Copy blobs between storage account directly It does not rely on network bandwidth of your local computer and could leverage the performance of storage accounts and Azure backbone network to achieve better throughput comparing to download and upload again. If source and destination storage accounts are in the same region, the bandwidth cost is free of charge.   


To copy blobs between storage accounts directly, we can use AZCOPY following the below syntax.





azcopy copy 'https://<source-storage-account-name><container-name>/<blob-path><SAS-token>' 'https://<destination-storage-account-name><container-name>/<blob-path>' 





Please note If you provide authorization credentials by using Azure Active Directory (Azure AD), you can omit the SAS token only from the destination URL. However, the source storage account must have a SAS-token appended.

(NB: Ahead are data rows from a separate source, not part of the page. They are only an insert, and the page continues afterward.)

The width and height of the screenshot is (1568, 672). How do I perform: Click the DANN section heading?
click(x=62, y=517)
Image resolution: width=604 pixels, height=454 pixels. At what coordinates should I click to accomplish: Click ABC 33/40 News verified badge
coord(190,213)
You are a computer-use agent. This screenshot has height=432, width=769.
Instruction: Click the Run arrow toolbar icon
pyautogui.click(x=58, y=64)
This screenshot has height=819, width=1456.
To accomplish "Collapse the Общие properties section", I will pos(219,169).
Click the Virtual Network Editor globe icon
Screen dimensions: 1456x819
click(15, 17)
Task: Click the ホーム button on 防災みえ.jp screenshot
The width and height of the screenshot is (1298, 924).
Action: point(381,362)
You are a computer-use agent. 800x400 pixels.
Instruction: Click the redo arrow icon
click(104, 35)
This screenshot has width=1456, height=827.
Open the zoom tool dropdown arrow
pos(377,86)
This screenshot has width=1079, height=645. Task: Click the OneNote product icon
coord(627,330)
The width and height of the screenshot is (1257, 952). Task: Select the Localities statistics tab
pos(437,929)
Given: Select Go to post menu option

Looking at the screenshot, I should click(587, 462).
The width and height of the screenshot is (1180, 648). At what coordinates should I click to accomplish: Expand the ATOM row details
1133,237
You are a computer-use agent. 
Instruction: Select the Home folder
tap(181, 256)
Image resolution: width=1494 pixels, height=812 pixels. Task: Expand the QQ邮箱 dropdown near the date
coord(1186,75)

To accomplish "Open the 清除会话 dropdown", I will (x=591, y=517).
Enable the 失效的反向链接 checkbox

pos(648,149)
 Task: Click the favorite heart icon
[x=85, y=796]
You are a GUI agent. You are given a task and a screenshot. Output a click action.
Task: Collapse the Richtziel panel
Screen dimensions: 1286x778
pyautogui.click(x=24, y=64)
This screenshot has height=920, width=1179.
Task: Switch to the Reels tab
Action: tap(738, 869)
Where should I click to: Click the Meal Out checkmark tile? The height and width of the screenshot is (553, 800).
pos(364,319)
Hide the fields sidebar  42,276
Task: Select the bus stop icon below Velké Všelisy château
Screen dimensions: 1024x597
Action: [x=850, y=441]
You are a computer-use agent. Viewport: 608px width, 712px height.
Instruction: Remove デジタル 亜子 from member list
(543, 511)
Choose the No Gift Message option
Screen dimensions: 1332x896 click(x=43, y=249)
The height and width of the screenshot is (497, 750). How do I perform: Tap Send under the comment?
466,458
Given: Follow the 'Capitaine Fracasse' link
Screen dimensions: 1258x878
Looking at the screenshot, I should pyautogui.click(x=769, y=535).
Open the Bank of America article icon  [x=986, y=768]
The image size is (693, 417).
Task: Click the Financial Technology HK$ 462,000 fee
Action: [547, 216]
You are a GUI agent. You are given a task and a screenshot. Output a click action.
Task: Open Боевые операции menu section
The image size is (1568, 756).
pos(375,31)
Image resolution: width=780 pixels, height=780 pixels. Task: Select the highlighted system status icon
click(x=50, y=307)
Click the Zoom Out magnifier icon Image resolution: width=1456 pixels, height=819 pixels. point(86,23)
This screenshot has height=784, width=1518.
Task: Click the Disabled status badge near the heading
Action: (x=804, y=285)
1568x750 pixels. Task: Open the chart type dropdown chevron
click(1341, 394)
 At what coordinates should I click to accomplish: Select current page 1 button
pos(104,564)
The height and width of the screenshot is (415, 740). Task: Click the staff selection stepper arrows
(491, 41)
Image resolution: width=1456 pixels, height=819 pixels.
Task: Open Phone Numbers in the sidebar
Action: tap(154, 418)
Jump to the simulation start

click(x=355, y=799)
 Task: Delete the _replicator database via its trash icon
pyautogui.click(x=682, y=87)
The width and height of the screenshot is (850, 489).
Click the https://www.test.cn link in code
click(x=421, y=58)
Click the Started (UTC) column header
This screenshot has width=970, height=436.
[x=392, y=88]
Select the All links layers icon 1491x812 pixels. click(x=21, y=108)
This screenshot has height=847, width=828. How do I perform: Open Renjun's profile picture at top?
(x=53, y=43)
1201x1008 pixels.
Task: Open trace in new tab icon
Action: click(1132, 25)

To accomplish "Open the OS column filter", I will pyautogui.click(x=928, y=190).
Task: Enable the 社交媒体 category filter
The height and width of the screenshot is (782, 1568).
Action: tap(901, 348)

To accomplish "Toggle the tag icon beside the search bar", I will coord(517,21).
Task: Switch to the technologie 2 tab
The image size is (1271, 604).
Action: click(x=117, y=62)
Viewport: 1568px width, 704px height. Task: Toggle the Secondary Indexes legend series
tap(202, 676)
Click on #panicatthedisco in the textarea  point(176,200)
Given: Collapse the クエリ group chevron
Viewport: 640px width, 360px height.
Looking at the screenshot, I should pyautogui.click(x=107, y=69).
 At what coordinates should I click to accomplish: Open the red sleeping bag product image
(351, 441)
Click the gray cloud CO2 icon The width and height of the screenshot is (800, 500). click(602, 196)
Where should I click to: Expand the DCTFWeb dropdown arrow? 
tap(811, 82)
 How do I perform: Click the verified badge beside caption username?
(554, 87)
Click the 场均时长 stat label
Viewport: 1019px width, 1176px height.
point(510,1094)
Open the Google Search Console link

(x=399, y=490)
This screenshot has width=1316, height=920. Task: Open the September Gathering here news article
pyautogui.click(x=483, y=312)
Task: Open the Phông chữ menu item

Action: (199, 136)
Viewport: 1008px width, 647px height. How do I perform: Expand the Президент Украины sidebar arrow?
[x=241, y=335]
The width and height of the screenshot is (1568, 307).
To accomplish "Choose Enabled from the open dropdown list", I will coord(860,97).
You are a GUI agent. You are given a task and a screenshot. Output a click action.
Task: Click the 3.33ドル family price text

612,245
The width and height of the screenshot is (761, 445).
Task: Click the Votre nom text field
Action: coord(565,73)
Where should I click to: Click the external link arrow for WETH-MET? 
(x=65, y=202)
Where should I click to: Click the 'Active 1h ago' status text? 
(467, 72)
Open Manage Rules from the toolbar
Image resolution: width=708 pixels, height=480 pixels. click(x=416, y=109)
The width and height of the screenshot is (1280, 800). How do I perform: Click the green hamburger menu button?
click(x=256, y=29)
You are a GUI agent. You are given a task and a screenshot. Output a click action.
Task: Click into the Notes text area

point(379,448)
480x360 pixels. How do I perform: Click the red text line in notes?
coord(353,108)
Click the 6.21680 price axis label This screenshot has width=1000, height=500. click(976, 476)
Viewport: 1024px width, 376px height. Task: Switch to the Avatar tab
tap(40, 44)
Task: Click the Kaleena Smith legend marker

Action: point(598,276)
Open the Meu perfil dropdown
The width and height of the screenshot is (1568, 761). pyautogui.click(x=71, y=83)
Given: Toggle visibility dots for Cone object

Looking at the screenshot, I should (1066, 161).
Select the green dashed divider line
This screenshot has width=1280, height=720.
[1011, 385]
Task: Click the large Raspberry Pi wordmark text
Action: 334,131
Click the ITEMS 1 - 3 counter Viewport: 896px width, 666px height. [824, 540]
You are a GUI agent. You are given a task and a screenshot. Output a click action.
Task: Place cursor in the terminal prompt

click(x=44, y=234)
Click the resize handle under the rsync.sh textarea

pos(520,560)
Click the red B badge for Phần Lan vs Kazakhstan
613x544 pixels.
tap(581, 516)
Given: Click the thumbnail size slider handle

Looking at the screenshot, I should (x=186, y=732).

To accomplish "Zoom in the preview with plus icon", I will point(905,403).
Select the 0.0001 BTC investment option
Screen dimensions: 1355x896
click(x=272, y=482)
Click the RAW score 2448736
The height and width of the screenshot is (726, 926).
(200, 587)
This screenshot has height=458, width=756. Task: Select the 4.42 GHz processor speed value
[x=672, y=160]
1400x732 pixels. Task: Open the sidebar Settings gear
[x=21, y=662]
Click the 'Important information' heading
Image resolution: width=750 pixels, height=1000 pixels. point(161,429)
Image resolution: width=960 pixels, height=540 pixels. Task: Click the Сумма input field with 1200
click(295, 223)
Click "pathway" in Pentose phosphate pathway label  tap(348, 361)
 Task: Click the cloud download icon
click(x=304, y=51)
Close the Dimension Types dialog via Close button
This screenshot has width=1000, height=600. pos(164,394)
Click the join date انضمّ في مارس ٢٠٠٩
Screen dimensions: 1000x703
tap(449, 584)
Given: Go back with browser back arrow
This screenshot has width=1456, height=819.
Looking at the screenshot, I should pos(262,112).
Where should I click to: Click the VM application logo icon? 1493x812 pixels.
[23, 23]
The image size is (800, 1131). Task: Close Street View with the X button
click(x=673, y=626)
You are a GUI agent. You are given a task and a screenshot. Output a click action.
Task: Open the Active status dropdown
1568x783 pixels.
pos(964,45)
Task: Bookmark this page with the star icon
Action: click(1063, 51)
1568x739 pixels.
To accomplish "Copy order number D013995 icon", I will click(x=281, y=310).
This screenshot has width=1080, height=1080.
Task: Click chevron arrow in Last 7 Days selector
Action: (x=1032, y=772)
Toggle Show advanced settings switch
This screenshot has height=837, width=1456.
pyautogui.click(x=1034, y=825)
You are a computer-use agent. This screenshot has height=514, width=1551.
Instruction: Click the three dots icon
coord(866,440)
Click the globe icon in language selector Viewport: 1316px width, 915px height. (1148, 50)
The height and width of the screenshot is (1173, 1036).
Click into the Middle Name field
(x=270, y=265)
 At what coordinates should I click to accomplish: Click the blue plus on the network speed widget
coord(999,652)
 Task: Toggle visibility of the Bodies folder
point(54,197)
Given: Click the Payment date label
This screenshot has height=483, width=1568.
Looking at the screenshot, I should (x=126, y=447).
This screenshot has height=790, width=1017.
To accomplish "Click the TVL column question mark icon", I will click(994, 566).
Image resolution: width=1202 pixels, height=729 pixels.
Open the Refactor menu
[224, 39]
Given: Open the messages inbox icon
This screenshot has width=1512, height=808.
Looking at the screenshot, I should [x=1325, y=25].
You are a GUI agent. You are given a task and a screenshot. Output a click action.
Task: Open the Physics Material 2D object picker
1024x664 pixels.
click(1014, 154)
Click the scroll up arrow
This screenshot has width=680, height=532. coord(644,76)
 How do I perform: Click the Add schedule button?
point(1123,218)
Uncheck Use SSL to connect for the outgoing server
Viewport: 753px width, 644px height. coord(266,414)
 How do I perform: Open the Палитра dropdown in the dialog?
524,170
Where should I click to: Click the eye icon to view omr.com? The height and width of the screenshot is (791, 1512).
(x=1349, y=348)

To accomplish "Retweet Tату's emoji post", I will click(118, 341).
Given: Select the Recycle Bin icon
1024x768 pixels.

Reference: Copy blobs between Azure storage accounts with AzCopy v10 | Microsoft Docs 


However, it is not supported if you need to restrict source and destination storage account network access via firewall allowlist, because the request sent from source storage backend with private IP address and the IP address are dynamic.


There are two supported scenarios:


Scenario 1: The client uses public endpoint accessing storage accounts. In this scenario, the client’s public IP or VNET must be added to allowlist in both source and destination Storage.



Scenario 2: The client’s VNET has private links configured and uses private endpoint accessing storage accounts. In this scenario, the firewall allowlist is not needed.



Here is the full process of this mechanism:

  1. The client sent a PutBlockfromURL request to the destination storage.
  2. After getting the requests, the destination storage tries to get blocks from the given URL which is the source storage. However, since the destination storage has not been allowed by the source firewall, it will get a 403 Forbidden error.
  3. After getting 403, the destination storage sent another GetBlob request on behalf of client. If the client has access to the source storage, the destination will be able to get the blocks from the source with response code 206 and return a success to the client.
  4. The client sent PutBlockList to destination storage to commit the blocks and finish the process after receiving success from request.